Local heartthrob Andy Lau plays Ah Kit, a talented but frustrated jazz musician held back by his own quick temper. Testiness with the music industry invades his private life, causing him to split with chart-topping singer Tracy (Carina Liu). Moving into a low-rent neighborhood, he encounters childlike Ah Man (Yuen Wing-yi), and her unflagging exuberance gradually drags the jaded loner out of his shell.
Ah Man imitates popular singers (including Tracy) on pirate tapes for additional earnings. Though Yuen’s performance registers a little heavily on the expansive side, this midsection has a buoyant tempo and a fair share of contagious charm that makes its syrupiness palatable.
As friendship upgrades to romance, a ray of hope creeps into the couple’s respective careers, only to be promptly tarnished when Ah Man’s childhood brush with bone cancer resurfaces.

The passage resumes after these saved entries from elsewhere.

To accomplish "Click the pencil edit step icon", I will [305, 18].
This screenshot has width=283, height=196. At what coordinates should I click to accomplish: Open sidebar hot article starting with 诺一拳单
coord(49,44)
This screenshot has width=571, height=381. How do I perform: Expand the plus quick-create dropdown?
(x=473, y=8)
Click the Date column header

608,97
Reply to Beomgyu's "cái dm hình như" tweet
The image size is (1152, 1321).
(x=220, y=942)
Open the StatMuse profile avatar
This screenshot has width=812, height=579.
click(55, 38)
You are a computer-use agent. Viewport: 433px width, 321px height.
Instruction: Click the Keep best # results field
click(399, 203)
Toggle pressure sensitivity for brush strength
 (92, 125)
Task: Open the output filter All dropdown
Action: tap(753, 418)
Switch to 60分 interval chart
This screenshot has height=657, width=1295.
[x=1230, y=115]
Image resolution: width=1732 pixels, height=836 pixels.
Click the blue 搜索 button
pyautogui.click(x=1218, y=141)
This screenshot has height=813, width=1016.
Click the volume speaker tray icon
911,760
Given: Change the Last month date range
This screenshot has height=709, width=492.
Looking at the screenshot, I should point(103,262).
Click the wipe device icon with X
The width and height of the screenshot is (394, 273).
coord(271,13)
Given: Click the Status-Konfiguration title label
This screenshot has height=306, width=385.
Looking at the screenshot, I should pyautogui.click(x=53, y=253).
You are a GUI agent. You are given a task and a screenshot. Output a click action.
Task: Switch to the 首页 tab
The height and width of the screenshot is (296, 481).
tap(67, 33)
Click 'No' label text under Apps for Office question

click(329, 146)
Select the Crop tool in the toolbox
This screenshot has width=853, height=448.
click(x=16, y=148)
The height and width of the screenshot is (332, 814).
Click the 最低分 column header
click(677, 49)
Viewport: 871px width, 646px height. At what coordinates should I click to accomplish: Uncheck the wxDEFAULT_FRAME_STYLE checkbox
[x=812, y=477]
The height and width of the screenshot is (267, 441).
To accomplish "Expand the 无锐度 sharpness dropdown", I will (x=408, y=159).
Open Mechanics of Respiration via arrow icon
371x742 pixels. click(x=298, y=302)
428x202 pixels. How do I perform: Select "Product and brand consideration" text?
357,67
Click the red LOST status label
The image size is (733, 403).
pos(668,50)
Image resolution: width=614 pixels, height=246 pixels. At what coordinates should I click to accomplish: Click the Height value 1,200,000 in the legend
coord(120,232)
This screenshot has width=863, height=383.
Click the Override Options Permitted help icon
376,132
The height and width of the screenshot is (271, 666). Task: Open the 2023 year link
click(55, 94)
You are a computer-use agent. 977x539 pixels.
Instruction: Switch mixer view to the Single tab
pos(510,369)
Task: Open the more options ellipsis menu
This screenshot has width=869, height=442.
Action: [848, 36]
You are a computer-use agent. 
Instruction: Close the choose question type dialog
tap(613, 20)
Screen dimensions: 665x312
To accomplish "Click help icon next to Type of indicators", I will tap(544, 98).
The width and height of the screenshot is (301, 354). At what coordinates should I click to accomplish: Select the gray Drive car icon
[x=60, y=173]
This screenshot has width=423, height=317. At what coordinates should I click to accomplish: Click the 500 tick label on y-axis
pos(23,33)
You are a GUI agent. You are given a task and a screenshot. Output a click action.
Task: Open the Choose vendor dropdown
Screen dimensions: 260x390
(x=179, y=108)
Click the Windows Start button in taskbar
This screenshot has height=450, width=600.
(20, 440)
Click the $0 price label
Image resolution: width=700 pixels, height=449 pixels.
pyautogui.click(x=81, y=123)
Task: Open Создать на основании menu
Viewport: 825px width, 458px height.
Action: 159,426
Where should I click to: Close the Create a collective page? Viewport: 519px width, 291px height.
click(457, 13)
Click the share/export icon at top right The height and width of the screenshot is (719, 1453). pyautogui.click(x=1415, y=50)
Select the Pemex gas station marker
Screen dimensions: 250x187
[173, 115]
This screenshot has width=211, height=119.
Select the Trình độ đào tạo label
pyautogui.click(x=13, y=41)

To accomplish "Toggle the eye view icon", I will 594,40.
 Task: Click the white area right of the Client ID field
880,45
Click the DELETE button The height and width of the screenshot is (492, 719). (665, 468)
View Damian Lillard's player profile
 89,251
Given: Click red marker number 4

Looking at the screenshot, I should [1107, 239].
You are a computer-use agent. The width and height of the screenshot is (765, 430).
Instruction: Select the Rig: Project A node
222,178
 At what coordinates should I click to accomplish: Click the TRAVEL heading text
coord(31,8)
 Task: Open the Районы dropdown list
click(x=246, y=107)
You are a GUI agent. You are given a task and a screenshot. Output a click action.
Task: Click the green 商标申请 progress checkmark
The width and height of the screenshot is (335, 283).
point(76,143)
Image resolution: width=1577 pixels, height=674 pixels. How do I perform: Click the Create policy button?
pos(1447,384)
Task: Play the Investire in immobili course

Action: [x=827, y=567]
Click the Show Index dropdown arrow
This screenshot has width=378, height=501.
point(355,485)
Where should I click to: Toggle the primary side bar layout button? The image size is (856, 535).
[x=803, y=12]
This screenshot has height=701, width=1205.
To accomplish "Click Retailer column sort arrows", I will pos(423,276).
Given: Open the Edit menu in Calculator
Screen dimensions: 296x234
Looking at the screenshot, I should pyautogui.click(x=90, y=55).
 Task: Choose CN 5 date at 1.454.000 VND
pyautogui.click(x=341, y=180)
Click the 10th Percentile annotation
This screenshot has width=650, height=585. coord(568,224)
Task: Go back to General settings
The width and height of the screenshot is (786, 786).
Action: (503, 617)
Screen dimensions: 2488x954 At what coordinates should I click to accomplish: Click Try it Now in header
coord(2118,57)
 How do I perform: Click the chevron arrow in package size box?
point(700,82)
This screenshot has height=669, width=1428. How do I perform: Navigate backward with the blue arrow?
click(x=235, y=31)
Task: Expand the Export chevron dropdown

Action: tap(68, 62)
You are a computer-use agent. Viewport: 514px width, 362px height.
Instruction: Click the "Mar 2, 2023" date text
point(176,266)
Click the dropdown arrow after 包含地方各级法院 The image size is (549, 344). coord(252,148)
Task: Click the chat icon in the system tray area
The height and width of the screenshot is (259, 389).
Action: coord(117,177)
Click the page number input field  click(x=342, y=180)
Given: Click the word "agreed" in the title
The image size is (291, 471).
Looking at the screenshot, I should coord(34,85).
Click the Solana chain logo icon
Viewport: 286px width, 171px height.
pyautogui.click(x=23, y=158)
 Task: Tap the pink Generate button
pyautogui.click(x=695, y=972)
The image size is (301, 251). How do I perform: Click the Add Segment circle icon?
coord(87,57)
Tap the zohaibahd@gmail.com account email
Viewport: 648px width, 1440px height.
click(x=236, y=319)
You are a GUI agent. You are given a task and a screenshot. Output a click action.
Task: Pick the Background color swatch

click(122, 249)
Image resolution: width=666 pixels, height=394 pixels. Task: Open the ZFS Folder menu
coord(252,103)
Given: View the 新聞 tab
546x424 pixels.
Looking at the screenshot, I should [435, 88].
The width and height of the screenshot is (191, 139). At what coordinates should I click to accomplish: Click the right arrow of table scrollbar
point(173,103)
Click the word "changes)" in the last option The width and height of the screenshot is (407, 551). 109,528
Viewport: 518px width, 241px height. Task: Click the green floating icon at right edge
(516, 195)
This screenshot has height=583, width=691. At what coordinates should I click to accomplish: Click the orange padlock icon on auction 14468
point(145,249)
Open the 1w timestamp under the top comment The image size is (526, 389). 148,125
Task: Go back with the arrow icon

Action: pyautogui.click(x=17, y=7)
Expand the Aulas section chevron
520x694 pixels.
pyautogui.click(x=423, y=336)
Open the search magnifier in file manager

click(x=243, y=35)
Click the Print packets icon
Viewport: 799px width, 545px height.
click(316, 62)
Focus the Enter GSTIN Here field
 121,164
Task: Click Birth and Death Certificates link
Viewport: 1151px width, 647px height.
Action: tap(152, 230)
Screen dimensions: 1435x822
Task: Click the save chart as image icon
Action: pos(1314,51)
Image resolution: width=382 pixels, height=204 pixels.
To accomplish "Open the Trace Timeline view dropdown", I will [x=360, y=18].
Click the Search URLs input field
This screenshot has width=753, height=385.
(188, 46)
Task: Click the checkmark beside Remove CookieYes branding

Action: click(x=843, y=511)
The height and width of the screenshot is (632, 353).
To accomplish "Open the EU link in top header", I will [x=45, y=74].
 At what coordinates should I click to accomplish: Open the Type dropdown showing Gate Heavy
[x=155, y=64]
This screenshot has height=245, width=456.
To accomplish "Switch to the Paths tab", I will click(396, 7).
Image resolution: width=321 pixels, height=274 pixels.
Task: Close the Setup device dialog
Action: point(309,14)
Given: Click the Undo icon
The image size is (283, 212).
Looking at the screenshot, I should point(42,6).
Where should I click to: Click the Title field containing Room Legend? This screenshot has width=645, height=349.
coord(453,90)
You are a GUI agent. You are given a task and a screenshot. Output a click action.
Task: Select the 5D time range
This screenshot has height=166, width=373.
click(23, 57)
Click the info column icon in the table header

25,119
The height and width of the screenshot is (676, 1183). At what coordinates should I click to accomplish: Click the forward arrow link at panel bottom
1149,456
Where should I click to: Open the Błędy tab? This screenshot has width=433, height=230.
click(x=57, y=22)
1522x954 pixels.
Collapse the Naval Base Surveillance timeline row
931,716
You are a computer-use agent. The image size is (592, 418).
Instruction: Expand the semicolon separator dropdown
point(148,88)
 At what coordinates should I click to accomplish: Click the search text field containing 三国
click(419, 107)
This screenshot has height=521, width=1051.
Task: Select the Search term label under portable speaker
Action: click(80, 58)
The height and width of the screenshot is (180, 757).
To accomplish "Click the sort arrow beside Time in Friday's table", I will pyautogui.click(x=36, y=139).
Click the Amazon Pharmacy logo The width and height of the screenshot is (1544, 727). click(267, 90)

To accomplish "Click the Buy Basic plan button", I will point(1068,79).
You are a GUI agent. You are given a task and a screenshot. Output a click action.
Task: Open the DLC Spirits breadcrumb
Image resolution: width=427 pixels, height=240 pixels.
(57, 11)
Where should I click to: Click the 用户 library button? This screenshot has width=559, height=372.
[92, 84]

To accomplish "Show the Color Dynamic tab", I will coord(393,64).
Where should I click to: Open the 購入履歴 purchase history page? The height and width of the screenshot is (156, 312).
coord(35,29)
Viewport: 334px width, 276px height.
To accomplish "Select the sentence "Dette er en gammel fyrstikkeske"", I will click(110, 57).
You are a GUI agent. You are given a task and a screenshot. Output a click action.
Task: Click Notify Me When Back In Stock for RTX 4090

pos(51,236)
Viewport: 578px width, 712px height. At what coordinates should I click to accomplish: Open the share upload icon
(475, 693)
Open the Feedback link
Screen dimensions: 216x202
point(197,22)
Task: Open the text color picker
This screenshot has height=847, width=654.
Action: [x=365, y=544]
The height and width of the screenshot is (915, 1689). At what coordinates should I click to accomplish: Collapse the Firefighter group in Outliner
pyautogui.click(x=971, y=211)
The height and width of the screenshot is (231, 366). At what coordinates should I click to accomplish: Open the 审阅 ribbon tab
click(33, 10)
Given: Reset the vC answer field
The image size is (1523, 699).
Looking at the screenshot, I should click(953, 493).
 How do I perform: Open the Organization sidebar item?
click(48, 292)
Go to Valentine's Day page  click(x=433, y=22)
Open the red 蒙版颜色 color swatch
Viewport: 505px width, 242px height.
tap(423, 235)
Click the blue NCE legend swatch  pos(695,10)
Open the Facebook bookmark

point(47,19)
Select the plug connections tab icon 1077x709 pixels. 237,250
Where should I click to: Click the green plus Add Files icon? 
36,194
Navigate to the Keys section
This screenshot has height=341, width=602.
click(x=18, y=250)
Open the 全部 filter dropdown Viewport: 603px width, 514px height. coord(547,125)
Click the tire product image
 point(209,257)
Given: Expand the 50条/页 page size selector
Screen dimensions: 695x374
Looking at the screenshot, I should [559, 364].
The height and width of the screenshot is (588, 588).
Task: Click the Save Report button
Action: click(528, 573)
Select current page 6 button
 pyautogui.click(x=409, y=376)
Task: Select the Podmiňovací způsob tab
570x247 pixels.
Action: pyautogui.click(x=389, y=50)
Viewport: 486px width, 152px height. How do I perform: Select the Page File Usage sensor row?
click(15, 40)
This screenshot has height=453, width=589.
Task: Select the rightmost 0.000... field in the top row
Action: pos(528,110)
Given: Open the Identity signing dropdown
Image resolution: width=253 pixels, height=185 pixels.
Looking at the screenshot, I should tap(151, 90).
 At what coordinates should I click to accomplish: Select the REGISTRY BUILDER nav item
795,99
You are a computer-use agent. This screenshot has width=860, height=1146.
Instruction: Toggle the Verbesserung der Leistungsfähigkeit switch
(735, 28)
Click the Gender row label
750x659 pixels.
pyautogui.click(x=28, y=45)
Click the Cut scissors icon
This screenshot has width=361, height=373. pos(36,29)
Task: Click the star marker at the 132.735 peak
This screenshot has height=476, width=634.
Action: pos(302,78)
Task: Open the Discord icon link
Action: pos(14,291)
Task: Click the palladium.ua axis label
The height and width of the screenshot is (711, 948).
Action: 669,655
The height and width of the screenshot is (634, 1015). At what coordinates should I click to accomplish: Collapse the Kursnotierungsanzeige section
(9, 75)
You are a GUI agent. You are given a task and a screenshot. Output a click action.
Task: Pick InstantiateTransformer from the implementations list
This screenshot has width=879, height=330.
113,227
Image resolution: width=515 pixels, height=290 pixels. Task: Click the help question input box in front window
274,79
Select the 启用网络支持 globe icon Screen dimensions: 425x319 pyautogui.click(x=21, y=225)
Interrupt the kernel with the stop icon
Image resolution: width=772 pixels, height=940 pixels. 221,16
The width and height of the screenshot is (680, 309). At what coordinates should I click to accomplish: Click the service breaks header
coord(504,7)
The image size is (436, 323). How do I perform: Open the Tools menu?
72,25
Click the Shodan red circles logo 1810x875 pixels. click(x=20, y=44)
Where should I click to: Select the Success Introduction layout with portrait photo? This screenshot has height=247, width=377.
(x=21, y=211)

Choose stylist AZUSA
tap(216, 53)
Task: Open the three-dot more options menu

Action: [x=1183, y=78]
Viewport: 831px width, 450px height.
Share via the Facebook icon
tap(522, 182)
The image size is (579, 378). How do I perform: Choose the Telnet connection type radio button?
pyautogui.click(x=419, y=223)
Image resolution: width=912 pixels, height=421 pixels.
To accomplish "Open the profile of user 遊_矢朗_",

Her anger gives Ah Kit the chance to match her earlier inspirational behavior, and even go-getting career girl Tracy makes a sympathetic showing as pic soars to its unabashedly weepy finale.
Lau’s sensitive but measured turn keeps the material from becoming risibly saccharine. Use of music is less even-handed. Cantonese opera brackets (directed by Lee Fung) are entertainingly played by an engaging supporting cast, and also help to elevate pic above mush level. Tech credits are par.